Ils sont présents chaque jour depuis l’ouverture du procès le 17 octobre dernier. Les proches et la famille de Lola Daviet sont venus affronter “l’autre” ou “le diable” comme ils l’appellent. Chaque jour, ils font face à Dahbia Benkired, la meurtrière présumée de l’adolescente de 12 ans dont le corps sans vie et torturé a été retrouvé dans une malle, en octobre 2022. Ce mercredi 22 octobre, Delphine Daviet, la maman, a témoigné à la barre.

Je vais vous parler de Lola, ma mini moi”, a commencé la mère de famille endeuillée. Trois ans après le viol et le meurtre de sa fille, Delphine Daviet, également touchée par le décès du père de Lola, mort de chagrin, a souhaité prendre la parole. Avec émotion, elle est revenue sur la personnalité “joyeuse, sociable, aimante” de l’adolescente et sur cette journée où la vie de sa famille a basculé à jamais.

Procès de Dabhia Benkired : le témoignage bouleversant de la mère de Lola au procès de la meurtrière présumée

Qui pouvait imaginer qu’elle allait croiser ce monstre ?”, lance Delphine Daviet à la barre.

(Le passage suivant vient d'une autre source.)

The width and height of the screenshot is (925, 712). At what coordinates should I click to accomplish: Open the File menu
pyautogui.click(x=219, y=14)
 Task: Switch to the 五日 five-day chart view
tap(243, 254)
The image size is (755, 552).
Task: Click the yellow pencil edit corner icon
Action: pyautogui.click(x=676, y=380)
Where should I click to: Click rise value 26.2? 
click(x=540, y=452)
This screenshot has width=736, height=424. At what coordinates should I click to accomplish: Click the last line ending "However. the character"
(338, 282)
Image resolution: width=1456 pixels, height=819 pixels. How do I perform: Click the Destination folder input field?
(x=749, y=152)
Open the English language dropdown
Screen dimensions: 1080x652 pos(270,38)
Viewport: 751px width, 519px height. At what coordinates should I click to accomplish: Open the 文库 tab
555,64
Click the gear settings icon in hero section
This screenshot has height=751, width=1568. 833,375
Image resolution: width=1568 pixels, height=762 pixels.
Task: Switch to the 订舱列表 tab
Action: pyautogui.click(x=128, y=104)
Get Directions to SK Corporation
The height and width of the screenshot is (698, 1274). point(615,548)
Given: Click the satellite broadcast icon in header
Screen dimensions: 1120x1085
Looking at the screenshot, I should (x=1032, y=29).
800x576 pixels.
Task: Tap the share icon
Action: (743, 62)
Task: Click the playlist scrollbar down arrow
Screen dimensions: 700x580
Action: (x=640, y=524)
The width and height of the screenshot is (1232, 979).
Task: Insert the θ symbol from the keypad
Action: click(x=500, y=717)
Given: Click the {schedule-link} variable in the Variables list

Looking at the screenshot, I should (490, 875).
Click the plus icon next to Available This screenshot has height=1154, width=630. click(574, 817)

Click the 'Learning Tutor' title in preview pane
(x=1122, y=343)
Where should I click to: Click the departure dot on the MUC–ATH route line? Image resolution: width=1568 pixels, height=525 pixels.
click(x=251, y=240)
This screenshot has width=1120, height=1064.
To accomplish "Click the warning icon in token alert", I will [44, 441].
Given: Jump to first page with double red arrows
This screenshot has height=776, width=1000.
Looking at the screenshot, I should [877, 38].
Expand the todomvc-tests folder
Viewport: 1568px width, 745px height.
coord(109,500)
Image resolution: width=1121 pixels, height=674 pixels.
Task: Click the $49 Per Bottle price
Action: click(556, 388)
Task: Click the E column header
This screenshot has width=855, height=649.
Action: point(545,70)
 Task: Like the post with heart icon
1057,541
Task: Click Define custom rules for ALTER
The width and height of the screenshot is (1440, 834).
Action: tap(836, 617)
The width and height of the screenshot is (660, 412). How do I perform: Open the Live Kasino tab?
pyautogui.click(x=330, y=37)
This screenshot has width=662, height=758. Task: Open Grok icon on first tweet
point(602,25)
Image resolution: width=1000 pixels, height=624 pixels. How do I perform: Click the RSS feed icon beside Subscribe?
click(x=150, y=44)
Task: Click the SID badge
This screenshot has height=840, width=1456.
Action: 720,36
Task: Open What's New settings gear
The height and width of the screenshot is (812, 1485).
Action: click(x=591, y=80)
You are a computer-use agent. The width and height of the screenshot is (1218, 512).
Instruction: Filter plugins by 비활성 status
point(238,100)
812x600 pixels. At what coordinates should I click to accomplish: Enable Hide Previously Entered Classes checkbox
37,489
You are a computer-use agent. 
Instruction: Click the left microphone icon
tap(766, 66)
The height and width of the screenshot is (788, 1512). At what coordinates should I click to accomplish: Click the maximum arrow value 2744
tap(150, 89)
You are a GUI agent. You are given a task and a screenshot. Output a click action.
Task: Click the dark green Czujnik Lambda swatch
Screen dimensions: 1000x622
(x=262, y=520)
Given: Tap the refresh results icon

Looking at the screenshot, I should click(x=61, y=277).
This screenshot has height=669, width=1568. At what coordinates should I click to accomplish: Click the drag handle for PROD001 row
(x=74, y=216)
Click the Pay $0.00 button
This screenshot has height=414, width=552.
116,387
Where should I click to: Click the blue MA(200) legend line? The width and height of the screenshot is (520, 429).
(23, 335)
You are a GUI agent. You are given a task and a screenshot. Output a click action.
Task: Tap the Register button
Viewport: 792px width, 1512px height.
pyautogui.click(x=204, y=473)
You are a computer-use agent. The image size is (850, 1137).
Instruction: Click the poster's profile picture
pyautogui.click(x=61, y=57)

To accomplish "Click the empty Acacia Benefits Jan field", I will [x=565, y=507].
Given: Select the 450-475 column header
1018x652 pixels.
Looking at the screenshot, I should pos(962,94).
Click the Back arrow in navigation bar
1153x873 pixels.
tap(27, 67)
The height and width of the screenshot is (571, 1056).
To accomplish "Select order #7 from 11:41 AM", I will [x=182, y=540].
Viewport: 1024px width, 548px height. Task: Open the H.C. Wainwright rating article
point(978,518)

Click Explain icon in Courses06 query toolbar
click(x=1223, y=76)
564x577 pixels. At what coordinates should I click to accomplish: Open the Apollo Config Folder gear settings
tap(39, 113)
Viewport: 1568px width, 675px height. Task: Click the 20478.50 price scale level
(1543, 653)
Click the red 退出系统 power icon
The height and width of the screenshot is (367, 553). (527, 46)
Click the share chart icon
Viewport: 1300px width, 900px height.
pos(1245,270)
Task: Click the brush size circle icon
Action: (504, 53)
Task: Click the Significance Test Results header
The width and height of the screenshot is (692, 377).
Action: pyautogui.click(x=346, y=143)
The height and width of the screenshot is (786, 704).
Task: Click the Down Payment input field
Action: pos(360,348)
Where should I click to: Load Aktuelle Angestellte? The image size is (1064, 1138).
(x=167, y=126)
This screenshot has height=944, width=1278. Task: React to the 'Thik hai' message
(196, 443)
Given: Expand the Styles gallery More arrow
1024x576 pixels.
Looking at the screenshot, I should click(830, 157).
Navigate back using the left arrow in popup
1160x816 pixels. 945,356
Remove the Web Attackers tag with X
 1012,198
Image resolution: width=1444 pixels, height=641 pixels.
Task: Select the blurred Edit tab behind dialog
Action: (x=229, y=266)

Après avoir remercié la cour pour la laisser d’exprimer, la mère de famille qui arbore un tatouage représentant Lola sur son avant-bras, s’est rappelé cette journée macabre qui ressemblait pourtant à toutes les autres. “Ce jour débute, une belle journée. Lola est revenue manger le midi, elle est repartie en me disant “à tout à l’heure, bisou”, qui pouvait imaginer ce qui allait se passer, qu’elle allait croiser ce monstre, cette chose ?”.

Aujourd’hui encore, la mère de Lola ne peut se pardonner ce qui est arrivé à l’adolescente. “Je culpabilise énormément, je n’ai pas pu sauver MA Lola. Mon mari aussi, mon fils aussi. Rien ne mérite d’avoir autant de haine, de mépris, d’acharnement contre ma Lola”. Cependant, la mère de famille ne baisse pas les bras : “J’ai fini par comprendre avec ma psychologue que ce n’est pas nous les coupables, mais cette chose, ce diable”.